MSHA is proposing to assume responsibility for all underground compliance dust sampling. Under current rules, mine operators take most of the samples required to determine compliance with the federal standards designed to prevent black lung.

While eliminating the requirement for compliance sampling by underground coal mine operators, the proposal calls for mine operators to collect samples to verify the adequacy of dust control measures specified in their mine ventilation plans. The new proposed rule reflects public comments on an earlier version of the proposal.

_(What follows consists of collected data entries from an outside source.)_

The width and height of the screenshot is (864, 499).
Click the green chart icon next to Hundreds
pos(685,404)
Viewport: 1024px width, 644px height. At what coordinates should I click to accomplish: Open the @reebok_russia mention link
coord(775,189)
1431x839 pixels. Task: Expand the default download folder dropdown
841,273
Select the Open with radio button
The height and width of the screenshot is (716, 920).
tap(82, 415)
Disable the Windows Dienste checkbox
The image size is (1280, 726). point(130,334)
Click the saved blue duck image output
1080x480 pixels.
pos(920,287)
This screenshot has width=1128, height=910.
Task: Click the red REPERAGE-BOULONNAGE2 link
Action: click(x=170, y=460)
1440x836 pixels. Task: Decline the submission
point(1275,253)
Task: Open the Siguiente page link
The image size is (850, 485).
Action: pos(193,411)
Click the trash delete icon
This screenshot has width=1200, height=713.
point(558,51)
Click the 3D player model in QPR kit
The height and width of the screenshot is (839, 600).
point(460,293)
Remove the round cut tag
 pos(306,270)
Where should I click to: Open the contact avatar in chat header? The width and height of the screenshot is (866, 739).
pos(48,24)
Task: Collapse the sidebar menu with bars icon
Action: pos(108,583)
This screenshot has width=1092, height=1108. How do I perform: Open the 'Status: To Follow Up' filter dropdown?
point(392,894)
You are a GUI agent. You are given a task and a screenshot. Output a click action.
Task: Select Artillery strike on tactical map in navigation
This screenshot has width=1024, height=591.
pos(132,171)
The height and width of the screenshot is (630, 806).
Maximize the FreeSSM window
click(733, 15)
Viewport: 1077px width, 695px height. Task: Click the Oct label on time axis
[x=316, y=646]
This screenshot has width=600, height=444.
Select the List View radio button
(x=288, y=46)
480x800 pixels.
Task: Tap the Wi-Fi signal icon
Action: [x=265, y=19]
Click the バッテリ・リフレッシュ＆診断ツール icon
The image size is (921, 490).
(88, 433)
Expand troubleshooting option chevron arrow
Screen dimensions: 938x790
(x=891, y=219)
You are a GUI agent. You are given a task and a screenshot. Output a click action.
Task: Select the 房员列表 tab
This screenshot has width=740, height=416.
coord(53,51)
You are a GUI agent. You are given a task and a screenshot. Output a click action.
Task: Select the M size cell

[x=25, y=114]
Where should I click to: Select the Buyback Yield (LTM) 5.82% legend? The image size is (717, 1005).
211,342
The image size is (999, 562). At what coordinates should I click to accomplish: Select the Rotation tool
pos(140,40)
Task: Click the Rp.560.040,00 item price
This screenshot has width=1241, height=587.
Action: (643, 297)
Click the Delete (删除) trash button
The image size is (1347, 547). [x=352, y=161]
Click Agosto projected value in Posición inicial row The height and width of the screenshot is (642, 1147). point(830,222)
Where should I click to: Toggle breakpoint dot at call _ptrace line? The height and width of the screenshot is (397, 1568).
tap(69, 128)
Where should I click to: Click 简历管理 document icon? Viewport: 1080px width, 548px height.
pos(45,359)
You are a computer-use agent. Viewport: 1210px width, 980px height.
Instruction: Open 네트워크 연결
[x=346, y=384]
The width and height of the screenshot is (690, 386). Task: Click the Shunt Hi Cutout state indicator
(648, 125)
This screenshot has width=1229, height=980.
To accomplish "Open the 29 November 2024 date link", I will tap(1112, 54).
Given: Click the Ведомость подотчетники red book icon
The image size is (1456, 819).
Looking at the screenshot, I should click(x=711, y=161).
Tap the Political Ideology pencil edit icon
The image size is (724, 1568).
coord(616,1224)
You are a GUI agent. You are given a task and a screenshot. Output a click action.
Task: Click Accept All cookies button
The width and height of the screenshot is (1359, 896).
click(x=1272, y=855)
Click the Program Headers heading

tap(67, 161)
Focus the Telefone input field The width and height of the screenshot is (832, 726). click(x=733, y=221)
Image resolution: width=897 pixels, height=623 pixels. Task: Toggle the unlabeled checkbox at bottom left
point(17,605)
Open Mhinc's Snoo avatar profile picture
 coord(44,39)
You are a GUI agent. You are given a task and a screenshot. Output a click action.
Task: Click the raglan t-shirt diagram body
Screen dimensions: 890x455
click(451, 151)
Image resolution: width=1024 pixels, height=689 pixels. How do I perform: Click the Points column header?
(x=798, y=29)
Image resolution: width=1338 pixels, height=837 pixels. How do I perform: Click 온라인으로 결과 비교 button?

At the same time the record is being reopened on a previous proposal to revise the way MSHA determines compliance with respirable coal mine dust standards. MSHA and the Department of Health and Human Services jointly developed a proposed rule stating that the average concentration of respirable dust to which an individual working miner is exposed can be accurately measured over a single shift. The proposed rule would update a 32-year-old "finding" that called for averaging samples taken over multiple shifts.

MSHA is asking for comments and expects to hold public hearings on both issues.

"These rulemaking actions are part of our comprehensive program to improve safety and health performance in the mining industry," Lauriski said. "We are using all the tools provided by law - enforcement, education and training, and technical assistance - to reinforce safety and health as values throughout the Nation's mining industry."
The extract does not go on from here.